Lembah Harau

Penasaran dengan sebuah legenda lautan yang mengering. Fenomena tersebut ada di Lembah Harau, di Kabupaten Limapuluh Kota, Sumbar. Tak sekadar legenda, temuan surveyor tim geologi Jerman yang meneliti jenis bebatuan di objek tersebut, tahun 1980 lalu membuktikannya. Tim tersebut mengemukakan bahwa batuan di perbukitan Lembah Harau adalah batuan breksi dan konglomerat yang biasanya ditemukan di dasar laut.

Perjalanan menuju Lembah Harau menjanjikan catatan perjalanan yang mengagumkan. Udara yang masih segar, kita akan ditemani keindahan alam sekitarnya. Tentunya, tebing-tebing granit laksana gedung bertingkat zaman batu mengelilingi lembah. Tak tanggung-tanggung, tebing tersebut berketinggian 80 hingga 300 meter.
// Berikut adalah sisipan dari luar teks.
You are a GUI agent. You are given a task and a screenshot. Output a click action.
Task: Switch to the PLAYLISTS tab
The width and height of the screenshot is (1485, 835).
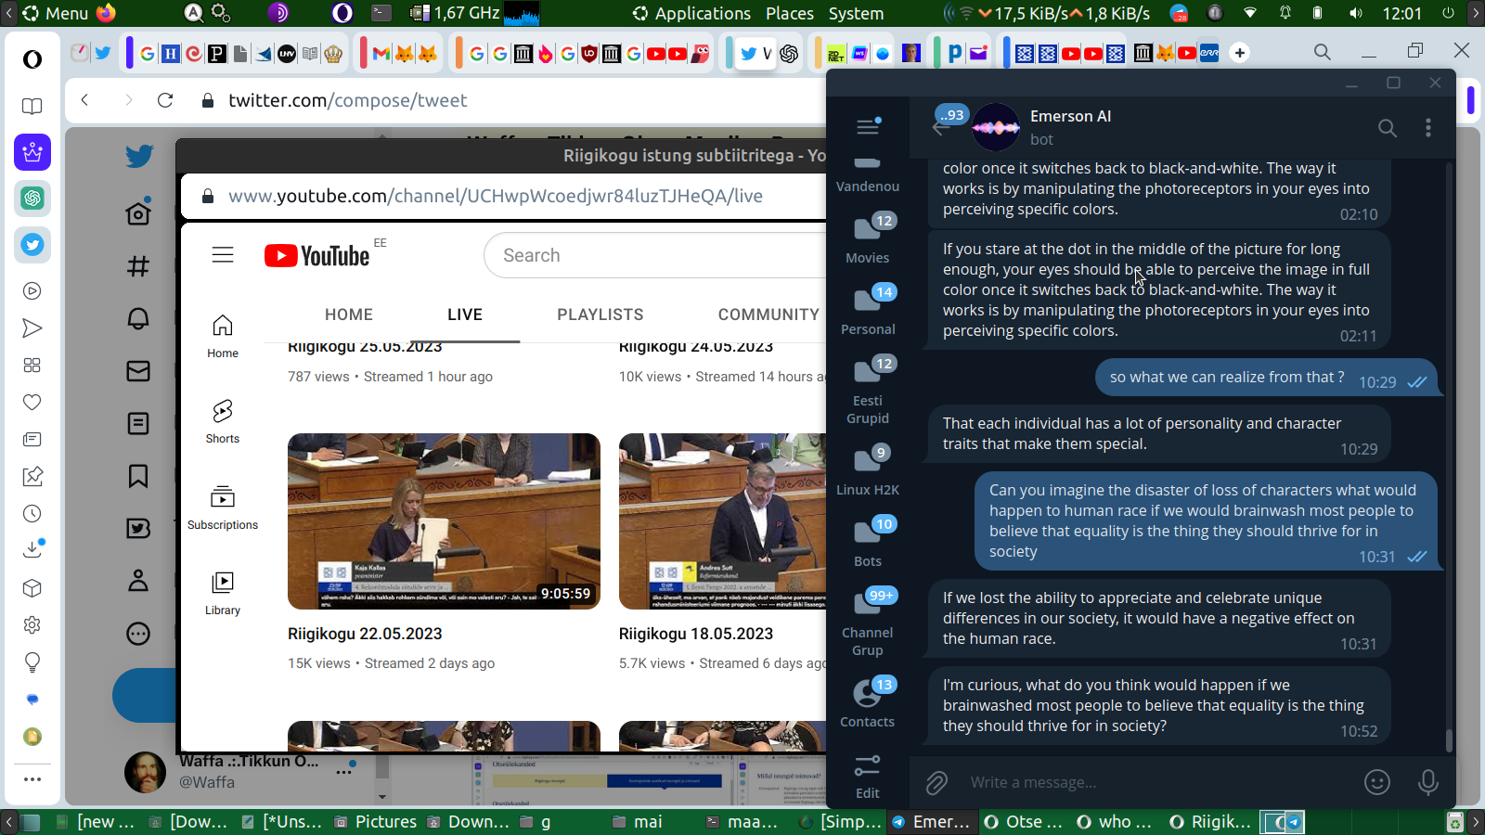click(x=600, y=315)
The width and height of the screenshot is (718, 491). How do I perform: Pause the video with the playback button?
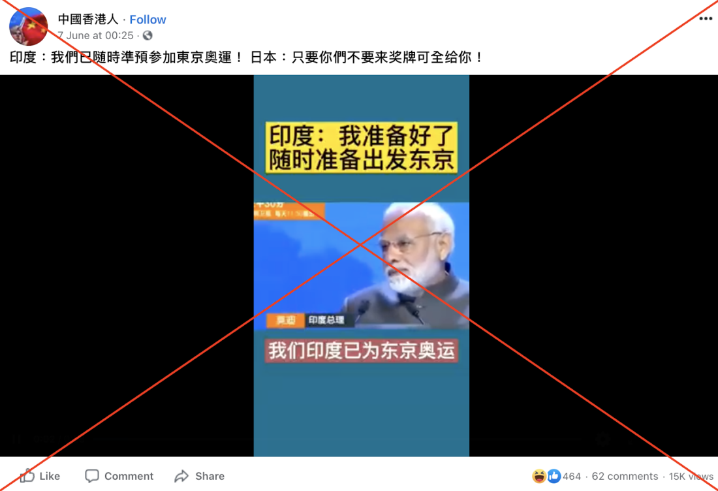pos(18,439)
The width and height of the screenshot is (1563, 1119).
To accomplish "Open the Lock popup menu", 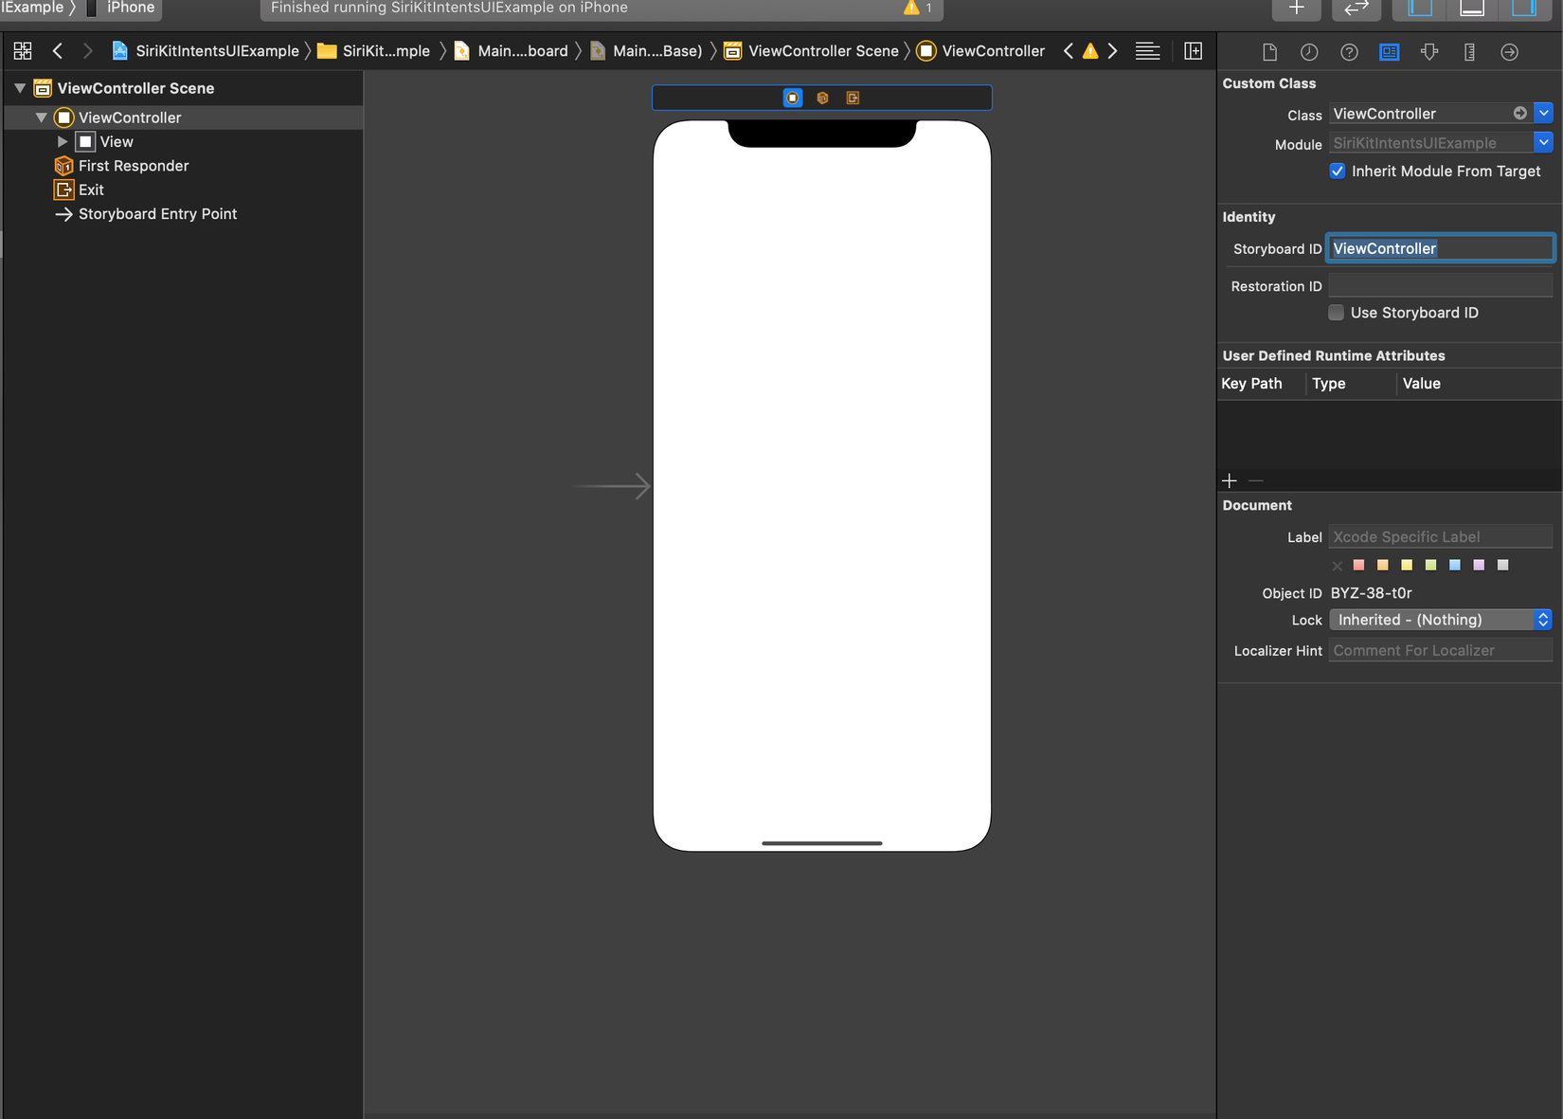I will pos(1440,620).
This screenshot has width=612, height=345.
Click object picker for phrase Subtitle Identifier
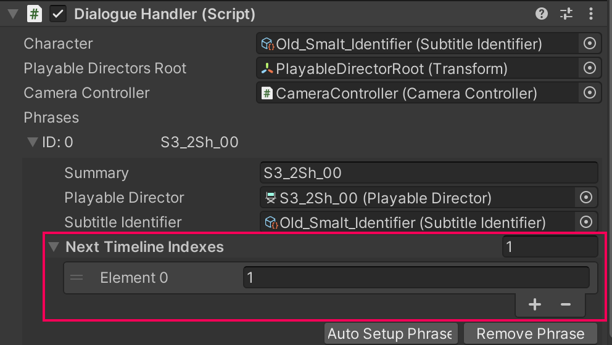point(586,222)
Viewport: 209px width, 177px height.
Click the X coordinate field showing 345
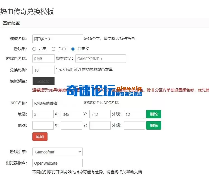coord(71,114)
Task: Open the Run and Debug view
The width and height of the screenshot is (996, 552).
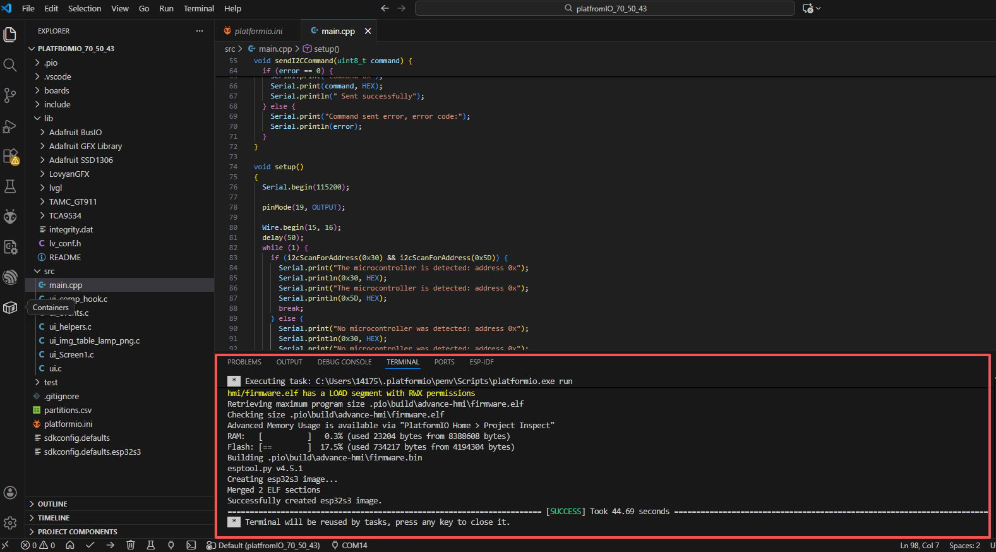Action: [10, 126]
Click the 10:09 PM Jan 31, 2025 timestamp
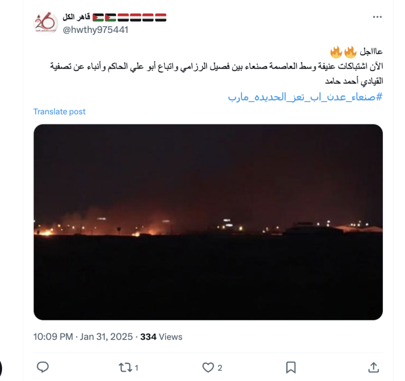Viewport: 405px width, 381px height. (83, 337)

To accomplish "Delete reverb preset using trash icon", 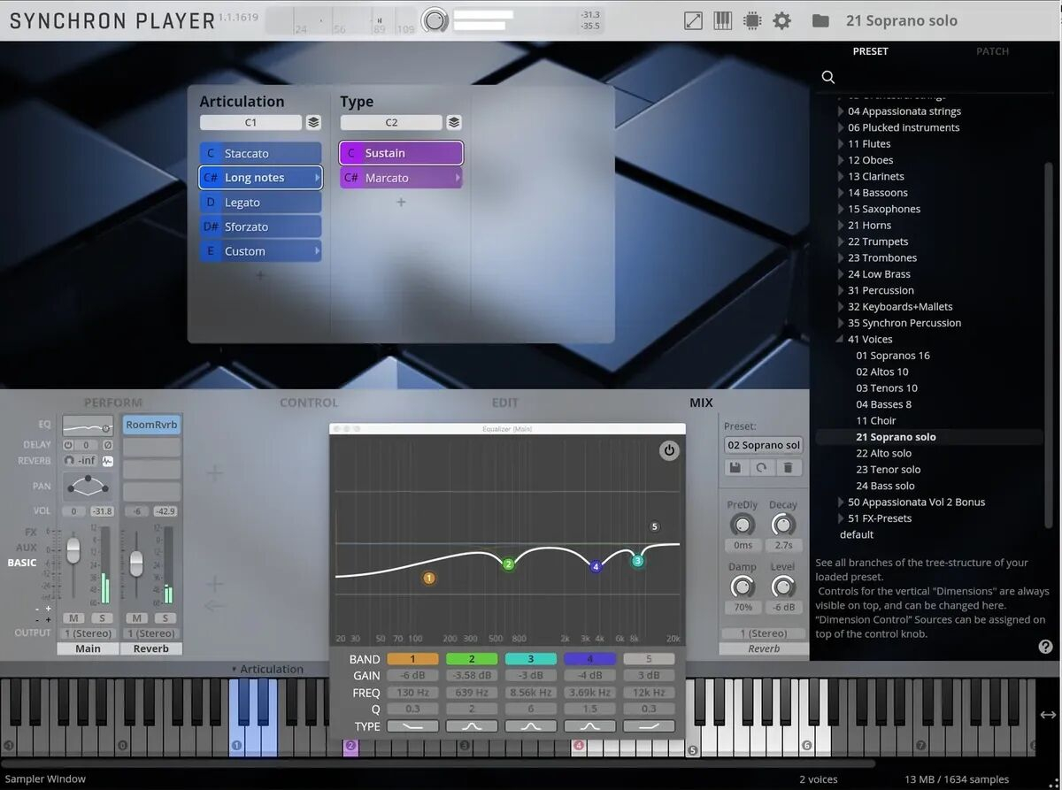I will (x=789, y=468).
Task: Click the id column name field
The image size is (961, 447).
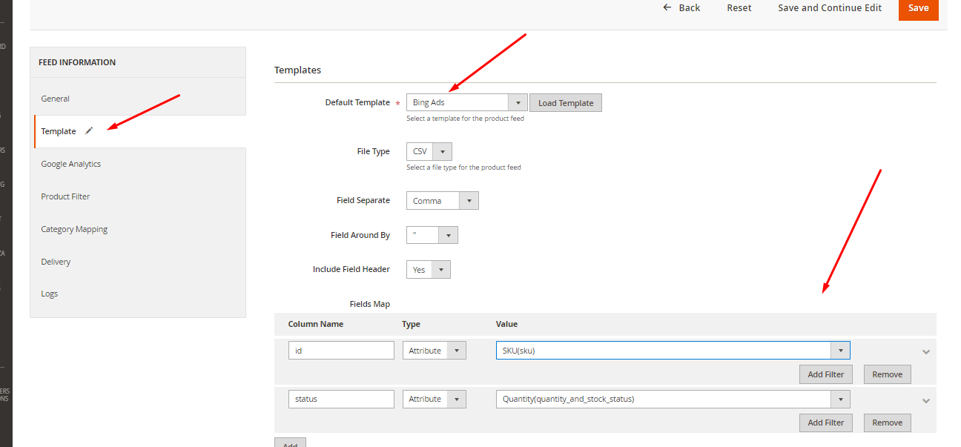Action: pos(341,351)
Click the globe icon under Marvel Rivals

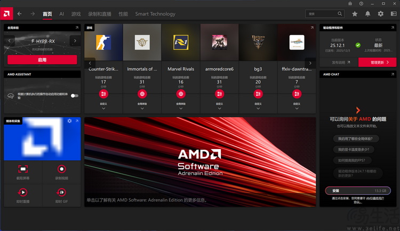coord(180,94)
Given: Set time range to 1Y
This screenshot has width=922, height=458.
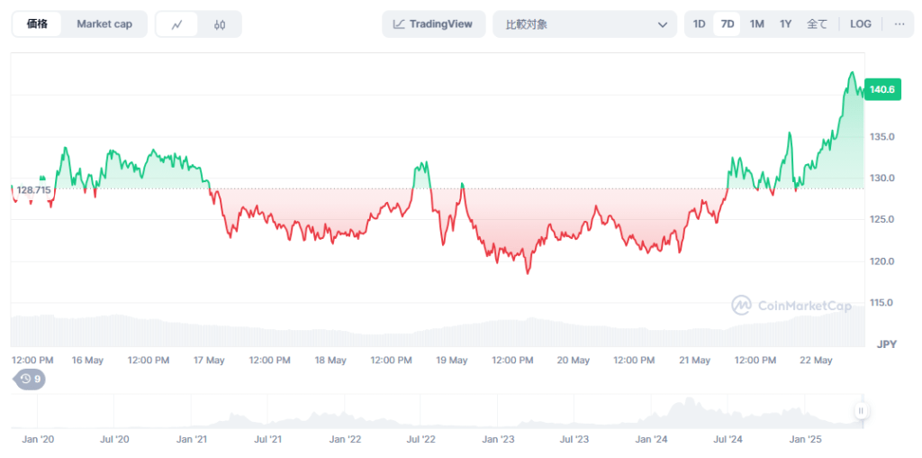Looking at the screenshot, I should tap(785, 24).
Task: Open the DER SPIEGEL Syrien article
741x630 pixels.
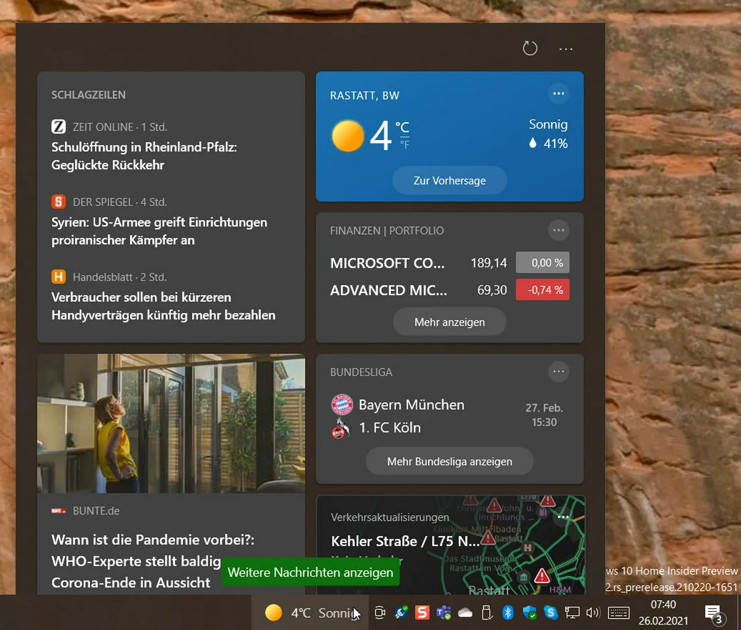Action: click(159, 231)
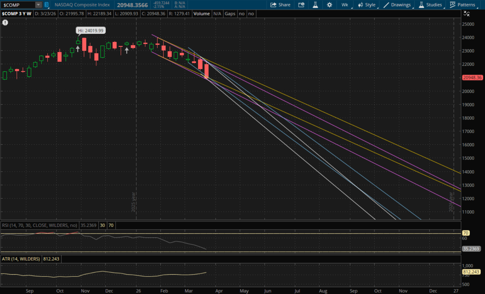Open chart settings gear icon
Viewport: 485px width, 294px height.
click(329, 5)
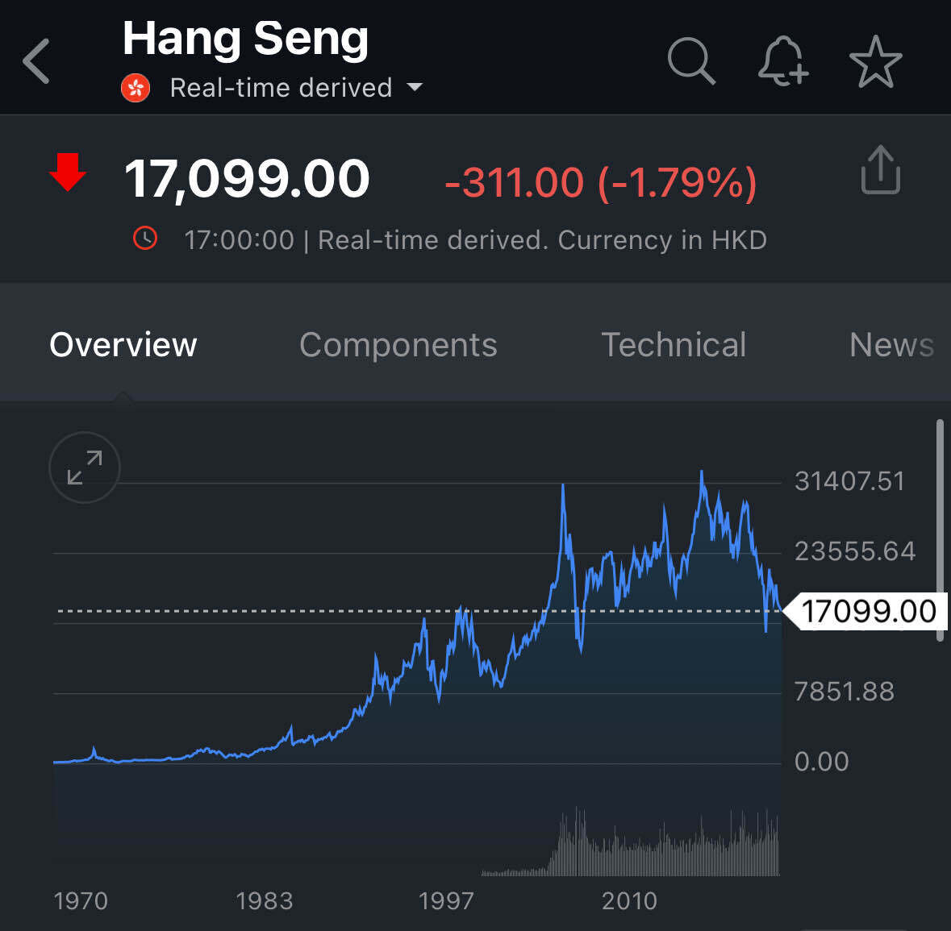Image resolution: width=951 pixels, height=931 pixels.
Task: Tap the share upload icon
Action: coord(880,170)
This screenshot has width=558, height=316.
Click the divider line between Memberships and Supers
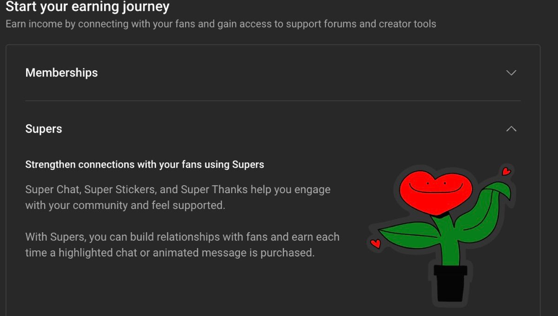[x=273, y=100]
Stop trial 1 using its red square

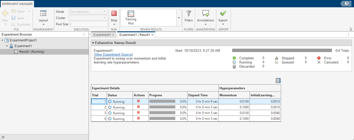pyautogui.click(x=138, y=101)
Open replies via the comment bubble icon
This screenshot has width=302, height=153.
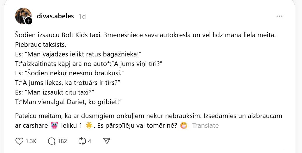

Jadi tak usah ragu. Memasuki Lembah Harau, sajian keindahan yang memukau sepanjang jalan sangat mudah untuk kita temukan. Sangatlah tepat kiranya, sebagian pemanjat yang telah kembali dari sini menjulukinya sebagai Yosemite-nya Indonesia. Tempat ini sudah lama menarik perhatian orang. Monumen peninggalan Belanda yang terletak di kaki air terjun Sarasah Bunta menunjukkan bahwa Lembah Harau sudah dikunjungi orang sejak 1926.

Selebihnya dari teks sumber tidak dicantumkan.